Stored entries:

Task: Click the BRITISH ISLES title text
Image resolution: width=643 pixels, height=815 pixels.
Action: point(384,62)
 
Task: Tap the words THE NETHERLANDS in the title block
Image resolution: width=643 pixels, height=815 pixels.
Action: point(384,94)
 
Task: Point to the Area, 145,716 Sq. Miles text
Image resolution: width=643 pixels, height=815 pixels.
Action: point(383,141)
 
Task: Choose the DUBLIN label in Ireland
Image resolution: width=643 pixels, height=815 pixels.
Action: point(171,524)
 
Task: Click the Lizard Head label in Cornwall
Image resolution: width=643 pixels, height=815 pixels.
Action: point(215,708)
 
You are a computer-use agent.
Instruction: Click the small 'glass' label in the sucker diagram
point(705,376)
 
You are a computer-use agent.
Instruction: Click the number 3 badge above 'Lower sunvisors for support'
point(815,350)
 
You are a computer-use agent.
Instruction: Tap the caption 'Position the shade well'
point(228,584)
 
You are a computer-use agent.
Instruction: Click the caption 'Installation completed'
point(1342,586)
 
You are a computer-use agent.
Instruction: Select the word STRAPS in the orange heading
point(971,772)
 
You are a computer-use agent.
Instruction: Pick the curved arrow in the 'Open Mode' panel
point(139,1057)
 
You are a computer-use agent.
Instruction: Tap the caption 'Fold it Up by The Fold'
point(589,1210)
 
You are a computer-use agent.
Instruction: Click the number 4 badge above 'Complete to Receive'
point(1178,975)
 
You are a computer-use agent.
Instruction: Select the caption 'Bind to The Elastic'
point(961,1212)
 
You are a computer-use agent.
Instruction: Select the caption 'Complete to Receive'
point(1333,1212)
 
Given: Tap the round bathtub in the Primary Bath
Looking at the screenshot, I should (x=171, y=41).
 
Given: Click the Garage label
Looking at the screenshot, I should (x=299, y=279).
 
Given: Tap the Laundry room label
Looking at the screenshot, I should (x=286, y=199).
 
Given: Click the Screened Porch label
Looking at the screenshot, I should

WHAT IS BEING ASKED: Rewrite every line of the records above as a numbered list, omitting the blank lines.

WRITTEN ANSWER:
1. Task: Click the BRITISH ISLES title text
2. Image resolution: width=643 pixels, height=815 pixels.
3. Action: point(384,62)
4. Task: Tap the words THE NETHERLANDS in the title block
5. Image resolution: width=643 pixels, height=815 pixels.
6. Action: point(384,94)
7. Task: Point to the Area, 145,716 Sq. Miles text
8. Image resolution: width=643 pixels, height=815 pixels.
9. Action: point(383,141)
10. Task: Choose the DUBLIN label in Ireland
11. Image resolution: width=643 pixels, height=815 pixels.
12. Action: point(171,524)
13. Task: Click the Lizard Head label in Cornwall
14. Image resolution: width=643 pixels, height=815 pixels.
15. Action: point(215,708)
16. You are a computer-use agent.
17. Instruction: Click the small 'glass' label in the sucker diagram
18. point(705,376)
19. You are a computer-use agent.
20. Instruction: Click the number 3 badge above 'Lower sunvisors for support'
21. point(815,350)
22. You are a computer-use agent.
23. Instruction: Tap the caption 'Position the shade well'
24. point(228,584)
25. You are a computer-use agent.
26. Instruction: Click the caption 'Installation completed'
27. point(1342,586)
28. You are a computer-use agent.
29. Instruction: Select the word STRAPS in the orange heading
30. point(971,772)
31. You are a computer-use agent.
32. Instruction: Pick the curved arrow in the 'Open Mode' panel
33. point(139,1057)
34. You are a computer-use agent.
35. Instruction: Tap the caption 'Fold it Up by The Fold'
36. point(589,1210)
37. You are a computer-use agent.
38. Instruction: Click the number 4 badge above 'Complete to Receive'
39. point(1178,975)
40. You are a computer-use agent.
41. Instruction: Select the caption 'Bind to The Elastic'
42. point(961,1212)
43. You are a computer-use agent.
44. Instruction: Select the caption 'Complete to Receive'
45. point(1333,1212)
46. Given: Tap the round bathtub in the Primary Bath
47. Looking at the screenshot, I should (x=171, y=41).
48. Given: Click the Garage label
49. Looking at the screenshot, I should (x=299, y=279).
50. Given: Tap the Laundry room label
51. Looking at the screenshot, I should (x=286, y=199).
52. Given: Click the Screened Porch label
53. Looking at the screenshot, I should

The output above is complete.